21 Best Market Research Resources for Small Businesses

Author: Noah Parsons

Noah Parsons

Noah Parsons

8 min. read

Updated May 10, 2024

When you’re starting your business, you need to have a deep understanding of your customers. In fact, knowing your customers inside and out is probably the most important key to success.

Your customers are the people who desperately need your product or service. You need to know who they are, why they want your solution, what they like and dislike, and even what they had for breakfast. Knowing all of this will help you find more customers and build a better product that your customers will clamor to buy and tell their friends and colleagues about.

This is where market research comes in.

What is market research?

Market research is the process of gaining information about your target market—a fancy way of saying “getting to know your customers.” Ideally, you find specific information about your target market and the key factors that influence their buying decisions. This is a key step in your larger market analysis.

As you get started, you’ll need to determine what type of market research is going to work best for you. Make that decision based on the value of the insights you think you’ll gain, versus the time and effort you need to invest to find the information.

Market research is often confused with an elaborate process conducted by fancy consultants that takes a tremendous amount of time and money.

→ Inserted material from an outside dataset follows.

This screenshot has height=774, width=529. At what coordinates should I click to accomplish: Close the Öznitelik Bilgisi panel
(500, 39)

That’s certainly not true. You can, and should, do most of your own market research, and it doesn’t even have to be that hard.

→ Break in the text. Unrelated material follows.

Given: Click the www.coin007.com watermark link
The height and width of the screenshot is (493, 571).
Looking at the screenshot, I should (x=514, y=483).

After I explain the different types of market research, I’ll share all the resources you can use to do your own.

Types of market research explained

1. Primary market research

Primary market research is research that you conduct yourself, rather than information that you find that’s already published. You gather this information by talking directly with your potential customers. This can either be exploratory research, where you ask open-ended questions, or specific research, where you try to obtain quantifiable results.

Here are a few methods you can use to conduct primary research.

Conduct focus groups

A focus group requires you to gather a small group of people together for a discussion with an assigned leader.

Survey your customers

Distribute these both to existing customers and potential customers. Sending out a survey using tools like SurveyMonkey is a great way to collect this type of information from current or potential customers of your business. You can even run tiny surveys right on your website with services like Qualaroo. Make sure to ask specific questions—but try not to lead people toward the answer you want to hear. Be as objective as you can.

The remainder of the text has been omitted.